Tenho entretido os dias a ler os poucos livros que não foram apagados dos discos rígidos pelo Clarão. Vou buscar a dose diária de alimento de síntese ao Laboratório da União, num passo calmo e de quem já não tem muito a perder, mas consciente que pior que perder é dar-se a perder. Mas é difícil levar uma vida organizada quando o sol, quer nasça quer se ponha, não muda a cor do céu. Não tomamos banho normalmente porque a água é racionada, reciclada, mantida sob um controlo policial militar – passamos toalhas com álcool no corpo. Tento não respirar muito fundo para não absorver o ozono e os aditivos desinfectantes e toda a merda que agora misturam no ar. E a Janela já não existe - racionamento energético. 

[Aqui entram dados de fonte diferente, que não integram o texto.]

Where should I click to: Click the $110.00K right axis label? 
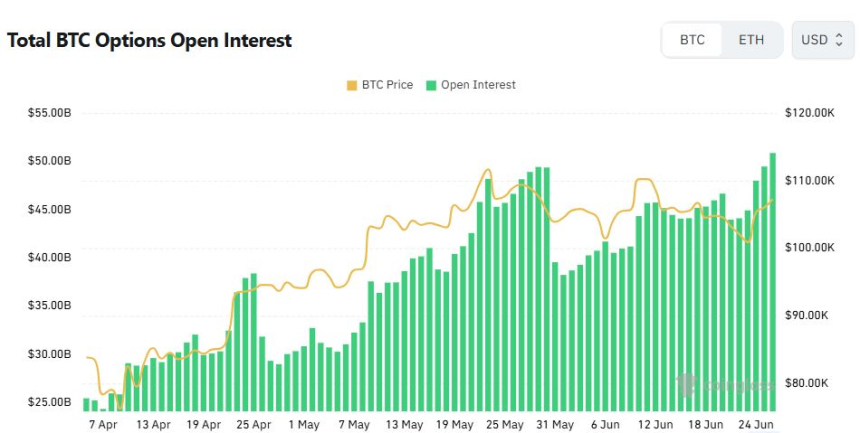[810, 181]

Mas de tudo, o que me custa mais, por muito egoísta e estúpido que isto vos possa parecer, é ter que explicar um dia ao meu neto, que talvez nasça este ano,  que o céu era azul, que o mar tinha um cheiro, que havia chuva, estações do ano, uma luz natural que a nada se compara ao zunir das lampadas fluorscentes. E na verdade nem sei bem com isto aconteceu, não o vou conseguir explicar. Não sei o que lhe direi se me perguntar porque não fizemos nada... Às vezes, no pouco sono que vou tendo,  sonho que houve alguém que conseguiu evitar tudo isto – e eu estou na praia a comer uvas.